Eu acho que a ideia de que o ensino tem de ser virado para o estudante e para o acompanhamento do estudante é muito importante. Também acho relevante que as formas de avaliação sejam também nesse sentido, diversas, e que haja um tempo muito importante dado aos estudantes para eles estudarem por si. Aliás, isto não é muito diferente do que já se fazia em Inglaterra, em que os tempos de aulas eram curtos e os estudantes tinham muita independência. Para mim, o grande problema, embora não possa dizer que está a funcionar muito mal, é que isto significava, para ser levado até ao fim, uma alteração substancial em vários hábitos ou tradições que nós tínhamos no ensino. Teria de haver um número menor de estudantes por turma, porque eu acho que um processo em que há um grande acompanhamento no sentido de os estudantes se poderem tornar progressivamente mais autónomos no seu estudo, no seu trabalho e questionamento, exigia um esforço e, se calhar, até uma maneira de dar aulas e de trabalhar com os estudantes diferente. Provavelmente, não eram precisas tantas aulas e era preciso mais acompanhamento.
Houve uma série de coisas que se mantiveram e, portanto, o resultado nunca pode ser tão bom como poderia esperar-se. É verdade que eu, sobretudo nos últimos anos, tive turmas um pouco mais pequenas, mas, já depois do processo de Bolonha, cheguei a ter UCs com 70 alunos. É impossível. Quando começou o processo de Bolonha, com muitas cadeiras e algumas com muitos alunos, eu quis fazer tudo como achava que devia ser, apenas com avaliação distribuída. Eu ia dando em doida porque com tantas aulas e tantos estudantes não podia acompanhar bem os estudantes. Nunca lecionei uma cadeira apenas com exame final, mas claro que depois tive de começar a defender-me porque não conseguia estar a ver não sei quantos trabalhos de não sei quantos estudantes, mais os testes, mais aquilo, mais aqueloutro.
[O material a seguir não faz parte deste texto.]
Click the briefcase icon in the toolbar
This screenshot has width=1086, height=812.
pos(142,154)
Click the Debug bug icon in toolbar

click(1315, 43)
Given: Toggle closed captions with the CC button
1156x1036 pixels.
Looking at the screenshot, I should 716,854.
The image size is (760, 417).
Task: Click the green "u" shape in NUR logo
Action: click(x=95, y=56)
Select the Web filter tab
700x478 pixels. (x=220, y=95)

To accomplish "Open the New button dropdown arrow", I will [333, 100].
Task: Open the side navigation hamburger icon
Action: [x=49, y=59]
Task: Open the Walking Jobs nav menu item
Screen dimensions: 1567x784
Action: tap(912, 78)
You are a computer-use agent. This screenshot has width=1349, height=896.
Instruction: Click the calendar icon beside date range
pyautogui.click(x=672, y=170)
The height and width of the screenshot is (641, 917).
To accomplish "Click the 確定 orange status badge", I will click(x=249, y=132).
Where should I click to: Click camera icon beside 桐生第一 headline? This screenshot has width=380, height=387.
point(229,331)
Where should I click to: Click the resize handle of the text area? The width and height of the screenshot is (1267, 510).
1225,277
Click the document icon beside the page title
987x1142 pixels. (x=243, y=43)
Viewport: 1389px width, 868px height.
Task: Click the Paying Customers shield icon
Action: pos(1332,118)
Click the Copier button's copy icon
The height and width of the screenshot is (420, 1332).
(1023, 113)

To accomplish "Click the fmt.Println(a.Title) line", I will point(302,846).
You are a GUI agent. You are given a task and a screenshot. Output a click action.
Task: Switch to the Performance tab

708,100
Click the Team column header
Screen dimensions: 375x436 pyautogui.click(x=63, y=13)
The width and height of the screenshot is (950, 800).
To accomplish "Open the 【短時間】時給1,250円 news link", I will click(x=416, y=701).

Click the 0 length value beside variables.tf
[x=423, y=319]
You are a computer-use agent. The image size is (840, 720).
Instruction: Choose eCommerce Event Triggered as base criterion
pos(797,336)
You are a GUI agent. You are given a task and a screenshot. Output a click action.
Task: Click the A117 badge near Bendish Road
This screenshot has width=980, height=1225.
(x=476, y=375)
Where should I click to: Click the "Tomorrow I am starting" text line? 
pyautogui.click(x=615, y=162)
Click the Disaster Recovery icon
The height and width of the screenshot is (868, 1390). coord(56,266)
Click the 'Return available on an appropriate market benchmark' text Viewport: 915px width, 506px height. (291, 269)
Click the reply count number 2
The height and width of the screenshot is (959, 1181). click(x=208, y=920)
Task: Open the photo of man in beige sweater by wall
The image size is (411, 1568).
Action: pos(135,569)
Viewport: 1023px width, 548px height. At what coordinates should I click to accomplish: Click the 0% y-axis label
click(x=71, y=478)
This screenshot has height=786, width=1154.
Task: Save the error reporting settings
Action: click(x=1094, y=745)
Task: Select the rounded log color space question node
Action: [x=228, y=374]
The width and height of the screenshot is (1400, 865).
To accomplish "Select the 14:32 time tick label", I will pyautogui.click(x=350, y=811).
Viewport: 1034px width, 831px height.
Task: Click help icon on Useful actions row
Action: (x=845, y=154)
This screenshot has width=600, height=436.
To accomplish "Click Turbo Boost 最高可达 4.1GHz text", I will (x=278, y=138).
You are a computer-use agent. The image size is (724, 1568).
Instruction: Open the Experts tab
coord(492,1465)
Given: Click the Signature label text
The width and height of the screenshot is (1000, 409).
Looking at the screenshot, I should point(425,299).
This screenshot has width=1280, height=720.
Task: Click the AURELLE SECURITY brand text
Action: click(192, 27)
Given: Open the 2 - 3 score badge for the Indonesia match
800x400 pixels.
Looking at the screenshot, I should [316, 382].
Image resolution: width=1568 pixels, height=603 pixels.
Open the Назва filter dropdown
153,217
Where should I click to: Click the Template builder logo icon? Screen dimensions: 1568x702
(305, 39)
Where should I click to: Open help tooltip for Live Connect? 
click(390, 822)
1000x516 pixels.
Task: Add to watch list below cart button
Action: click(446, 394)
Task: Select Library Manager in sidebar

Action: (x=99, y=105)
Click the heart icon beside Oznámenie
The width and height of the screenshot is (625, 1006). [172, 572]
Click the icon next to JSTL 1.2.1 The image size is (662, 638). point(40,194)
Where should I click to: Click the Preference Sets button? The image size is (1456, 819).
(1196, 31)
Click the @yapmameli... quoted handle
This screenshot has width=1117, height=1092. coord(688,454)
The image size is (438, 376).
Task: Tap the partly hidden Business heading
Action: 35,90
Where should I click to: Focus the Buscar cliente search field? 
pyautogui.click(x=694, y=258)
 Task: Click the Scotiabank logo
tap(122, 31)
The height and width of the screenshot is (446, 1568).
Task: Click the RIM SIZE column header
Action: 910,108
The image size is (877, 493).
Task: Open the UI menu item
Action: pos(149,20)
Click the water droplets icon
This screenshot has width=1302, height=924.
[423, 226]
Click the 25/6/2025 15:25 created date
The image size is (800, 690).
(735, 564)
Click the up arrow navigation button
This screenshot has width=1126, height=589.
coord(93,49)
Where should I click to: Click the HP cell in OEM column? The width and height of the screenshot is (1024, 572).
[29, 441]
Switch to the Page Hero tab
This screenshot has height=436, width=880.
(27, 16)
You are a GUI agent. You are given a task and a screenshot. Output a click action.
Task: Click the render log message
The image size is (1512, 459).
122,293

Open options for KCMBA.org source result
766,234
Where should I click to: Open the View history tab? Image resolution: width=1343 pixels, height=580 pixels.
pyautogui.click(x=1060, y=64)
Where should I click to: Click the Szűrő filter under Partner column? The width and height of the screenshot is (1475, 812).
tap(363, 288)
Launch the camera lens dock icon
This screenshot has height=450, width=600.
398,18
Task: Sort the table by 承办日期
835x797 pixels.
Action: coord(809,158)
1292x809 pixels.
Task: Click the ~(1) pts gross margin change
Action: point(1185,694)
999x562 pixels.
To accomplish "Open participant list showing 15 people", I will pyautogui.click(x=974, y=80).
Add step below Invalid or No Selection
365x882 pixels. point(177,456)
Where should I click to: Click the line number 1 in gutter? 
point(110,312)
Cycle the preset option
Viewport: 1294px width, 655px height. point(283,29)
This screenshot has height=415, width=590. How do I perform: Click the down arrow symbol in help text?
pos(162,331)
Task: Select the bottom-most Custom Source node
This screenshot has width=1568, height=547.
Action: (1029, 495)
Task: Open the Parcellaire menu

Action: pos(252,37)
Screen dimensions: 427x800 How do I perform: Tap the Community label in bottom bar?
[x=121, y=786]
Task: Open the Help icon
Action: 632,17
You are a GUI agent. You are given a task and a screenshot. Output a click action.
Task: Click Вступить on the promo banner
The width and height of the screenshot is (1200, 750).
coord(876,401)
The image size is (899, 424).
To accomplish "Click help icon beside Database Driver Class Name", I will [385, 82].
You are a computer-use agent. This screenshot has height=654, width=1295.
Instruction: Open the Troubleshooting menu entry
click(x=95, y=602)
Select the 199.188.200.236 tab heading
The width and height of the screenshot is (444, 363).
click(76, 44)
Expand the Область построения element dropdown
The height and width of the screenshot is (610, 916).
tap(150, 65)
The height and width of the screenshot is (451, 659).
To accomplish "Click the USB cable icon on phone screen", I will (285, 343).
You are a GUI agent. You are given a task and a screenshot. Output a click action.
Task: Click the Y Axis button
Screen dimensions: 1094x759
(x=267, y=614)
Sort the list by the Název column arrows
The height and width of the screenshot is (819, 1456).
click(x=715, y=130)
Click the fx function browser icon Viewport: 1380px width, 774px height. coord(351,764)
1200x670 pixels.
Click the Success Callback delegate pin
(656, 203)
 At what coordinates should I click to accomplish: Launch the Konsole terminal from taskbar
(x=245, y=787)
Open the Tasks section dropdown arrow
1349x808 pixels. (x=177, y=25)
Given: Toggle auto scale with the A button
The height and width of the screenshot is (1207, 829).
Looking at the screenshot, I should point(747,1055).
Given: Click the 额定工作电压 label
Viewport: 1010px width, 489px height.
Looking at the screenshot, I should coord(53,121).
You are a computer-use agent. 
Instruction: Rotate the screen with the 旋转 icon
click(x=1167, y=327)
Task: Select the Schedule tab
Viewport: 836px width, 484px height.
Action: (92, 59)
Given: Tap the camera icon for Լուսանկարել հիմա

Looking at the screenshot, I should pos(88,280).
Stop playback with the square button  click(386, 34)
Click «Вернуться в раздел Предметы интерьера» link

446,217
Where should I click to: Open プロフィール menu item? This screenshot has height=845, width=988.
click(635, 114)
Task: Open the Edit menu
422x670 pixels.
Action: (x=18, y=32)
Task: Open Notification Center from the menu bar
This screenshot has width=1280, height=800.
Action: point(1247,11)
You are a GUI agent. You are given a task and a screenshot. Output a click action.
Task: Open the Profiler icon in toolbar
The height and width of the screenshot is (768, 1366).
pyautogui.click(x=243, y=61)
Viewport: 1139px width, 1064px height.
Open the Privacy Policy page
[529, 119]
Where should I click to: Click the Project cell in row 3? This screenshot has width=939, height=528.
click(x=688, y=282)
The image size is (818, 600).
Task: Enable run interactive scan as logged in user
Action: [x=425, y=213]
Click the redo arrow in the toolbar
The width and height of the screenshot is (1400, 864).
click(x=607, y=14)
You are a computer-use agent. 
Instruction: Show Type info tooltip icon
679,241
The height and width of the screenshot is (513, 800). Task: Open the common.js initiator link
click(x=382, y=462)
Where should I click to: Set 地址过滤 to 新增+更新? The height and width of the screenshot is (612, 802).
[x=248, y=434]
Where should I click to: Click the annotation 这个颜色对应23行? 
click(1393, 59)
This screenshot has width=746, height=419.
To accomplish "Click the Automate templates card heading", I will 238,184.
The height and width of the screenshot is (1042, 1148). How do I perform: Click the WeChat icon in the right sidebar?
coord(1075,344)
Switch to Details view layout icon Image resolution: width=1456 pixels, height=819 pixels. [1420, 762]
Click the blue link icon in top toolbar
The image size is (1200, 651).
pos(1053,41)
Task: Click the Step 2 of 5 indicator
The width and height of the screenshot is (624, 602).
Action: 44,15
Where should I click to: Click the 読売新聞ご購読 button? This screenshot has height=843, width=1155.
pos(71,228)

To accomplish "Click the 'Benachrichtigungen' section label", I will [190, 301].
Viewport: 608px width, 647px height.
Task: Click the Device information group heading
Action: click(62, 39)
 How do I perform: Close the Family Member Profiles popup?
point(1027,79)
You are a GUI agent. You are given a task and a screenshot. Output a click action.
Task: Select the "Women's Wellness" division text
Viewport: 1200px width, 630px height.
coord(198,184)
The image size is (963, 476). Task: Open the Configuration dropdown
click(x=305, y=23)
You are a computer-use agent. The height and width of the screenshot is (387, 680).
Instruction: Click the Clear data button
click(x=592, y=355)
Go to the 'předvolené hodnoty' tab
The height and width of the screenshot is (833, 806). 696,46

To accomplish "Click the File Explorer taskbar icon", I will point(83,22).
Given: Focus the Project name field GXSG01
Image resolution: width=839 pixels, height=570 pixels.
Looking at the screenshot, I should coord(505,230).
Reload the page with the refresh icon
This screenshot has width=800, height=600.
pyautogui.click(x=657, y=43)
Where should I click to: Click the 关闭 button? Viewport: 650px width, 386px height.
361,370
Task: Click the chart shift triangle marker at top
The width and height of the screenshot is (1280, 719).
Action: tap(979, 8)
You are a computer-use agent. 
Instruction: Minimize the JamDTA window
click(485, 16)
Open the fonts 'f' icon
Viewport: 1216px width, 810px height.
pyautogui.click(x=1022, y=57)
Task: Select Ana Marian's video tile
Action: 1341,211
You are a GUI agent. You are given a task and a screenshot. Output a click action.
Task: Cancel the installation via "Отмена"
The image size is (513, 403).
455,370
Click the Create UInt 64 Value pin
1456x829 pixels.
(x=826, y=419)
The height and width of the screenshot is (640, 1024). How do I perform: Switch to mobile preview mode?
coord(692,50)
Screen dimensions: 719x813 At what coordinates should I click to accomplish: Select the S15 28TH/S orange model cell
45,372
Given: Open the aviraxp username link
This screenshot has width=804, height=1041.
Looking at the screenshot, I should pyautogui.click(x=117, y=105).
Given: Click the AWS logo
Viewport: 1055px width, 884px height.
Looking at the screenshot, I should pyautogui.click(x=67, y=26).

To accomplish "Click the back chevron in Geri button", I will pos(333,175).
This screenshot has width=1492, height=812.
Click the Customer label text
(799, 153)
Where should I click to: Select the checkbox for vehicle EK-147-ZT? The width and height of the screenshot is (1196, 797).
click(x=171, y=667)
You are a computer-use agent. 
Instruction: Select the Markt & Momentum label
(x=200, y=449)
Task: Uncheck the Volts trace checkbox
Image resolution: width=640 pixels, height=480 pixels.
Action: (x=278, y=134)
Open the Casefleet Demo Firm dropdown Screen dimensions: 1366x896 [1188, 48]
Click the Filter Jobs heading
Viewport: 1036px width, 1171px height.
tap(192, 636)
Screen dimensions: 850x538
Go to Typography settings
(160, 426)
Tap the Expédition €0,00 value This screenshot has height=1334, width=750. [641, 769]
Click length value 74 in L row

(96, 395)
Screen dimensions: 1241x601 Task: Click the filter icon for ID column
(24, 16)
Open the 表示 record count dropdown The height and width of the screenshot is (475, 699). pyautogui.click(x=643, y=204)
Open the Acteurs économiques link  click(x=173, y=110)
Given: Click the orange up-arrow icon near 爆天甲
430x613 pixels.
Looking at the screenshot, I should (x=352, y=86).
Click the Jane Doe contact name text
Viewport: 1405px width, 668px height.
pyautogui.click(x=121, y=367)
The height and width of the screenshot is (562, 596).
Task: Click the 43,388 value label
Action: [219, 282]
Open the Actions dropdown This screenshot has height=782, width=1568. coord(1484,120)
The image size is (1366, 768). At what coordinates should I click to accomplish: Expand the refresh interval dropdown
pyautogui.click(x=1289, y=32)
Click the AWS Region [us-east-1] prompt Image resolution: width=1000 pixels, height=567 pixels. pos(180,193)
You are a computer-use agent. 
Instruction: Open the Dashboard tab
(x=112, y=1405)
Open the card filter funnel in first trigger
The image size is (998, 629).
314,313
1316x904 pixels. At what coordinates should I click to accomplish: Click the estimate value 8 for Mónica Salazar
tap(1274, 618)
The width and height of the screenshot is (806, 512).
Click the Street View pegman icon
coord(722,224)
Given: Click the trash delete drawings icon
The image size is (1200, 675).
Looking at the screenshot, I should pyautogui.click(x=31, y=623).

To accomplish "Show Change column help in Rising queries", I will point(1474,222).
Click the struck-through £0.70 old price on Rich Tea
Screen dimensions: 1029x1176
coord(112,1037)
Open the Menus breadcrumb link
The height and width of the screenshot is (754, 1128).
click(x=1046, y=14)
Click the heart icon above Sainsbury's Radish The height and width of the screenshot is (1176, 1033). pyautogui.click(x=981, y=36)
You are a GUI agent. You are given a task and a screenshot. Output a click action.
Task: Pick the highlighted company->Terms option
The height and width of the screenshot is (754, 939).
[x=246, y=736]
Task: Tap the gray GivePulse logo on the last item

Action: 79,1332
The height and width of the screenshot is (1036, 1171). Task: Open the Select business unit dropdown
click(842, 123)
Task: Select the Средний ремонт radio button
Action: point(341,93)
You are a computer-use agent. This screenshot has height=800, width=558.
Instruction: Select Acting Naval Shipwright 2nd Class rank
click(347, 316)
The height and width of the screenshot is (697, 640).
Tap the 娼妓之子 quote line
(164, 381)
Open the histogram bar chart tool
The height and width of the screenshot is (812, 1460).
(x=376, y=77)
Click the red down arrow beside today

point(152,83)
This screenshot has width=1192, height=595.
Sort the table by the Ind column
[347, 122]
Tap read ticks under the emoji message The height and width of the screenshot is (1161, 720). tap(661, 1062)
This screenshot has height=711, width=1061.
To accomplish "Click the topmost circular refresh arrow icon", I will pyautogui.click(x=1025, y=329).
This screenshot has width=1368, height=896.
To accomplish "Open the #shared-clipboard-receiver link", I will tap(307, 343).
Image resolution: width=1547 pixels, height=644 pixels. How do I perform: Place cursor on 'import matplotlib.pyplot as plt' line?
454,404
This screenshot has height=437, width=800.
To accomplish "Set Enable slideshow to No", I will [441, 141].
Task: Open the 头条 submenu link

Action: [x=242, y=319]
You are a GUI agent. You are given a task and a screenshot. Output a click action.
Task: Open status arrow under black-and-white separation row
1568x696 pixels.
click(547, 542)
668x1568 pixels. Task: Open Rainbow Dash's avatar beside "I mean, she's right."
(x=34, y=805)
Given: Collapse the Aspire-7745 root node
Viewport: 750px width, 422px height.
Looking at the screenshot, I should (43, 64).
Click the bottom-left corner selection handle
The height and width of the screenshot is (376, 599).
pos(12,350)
Isto é só para dar um exemplo (semelhante a tantos outros) de que houve várias coisas que não correram bem, que a ideia inicial foi melhor do que acabou por ser na realidade.
Tendo estado ligada durante a sua carreira a cursos de licenciatura, mestrado e doutoramento na área da Linguística, acompanhou e orientou o percurso de estudantes que hoje são professores e investigadores. Como descreve esse sentimento?
Descrevo como um maravilhoso sentimento porque acho que isso quer dizer que o meu trabalho com esses estudantes foi importante para eles. Acho que não há alegria maior para um professor do que formar estudantes, vê-los crescer do ponto de vista científico e até, de preferência, que sejam melhores do que nós, porque isso significa que as sementes que nós plantámos foram bem regadas e floresceram muito mais. Portanto, eu fico muito feliz cada vez que isso acontece, é muito gratificante.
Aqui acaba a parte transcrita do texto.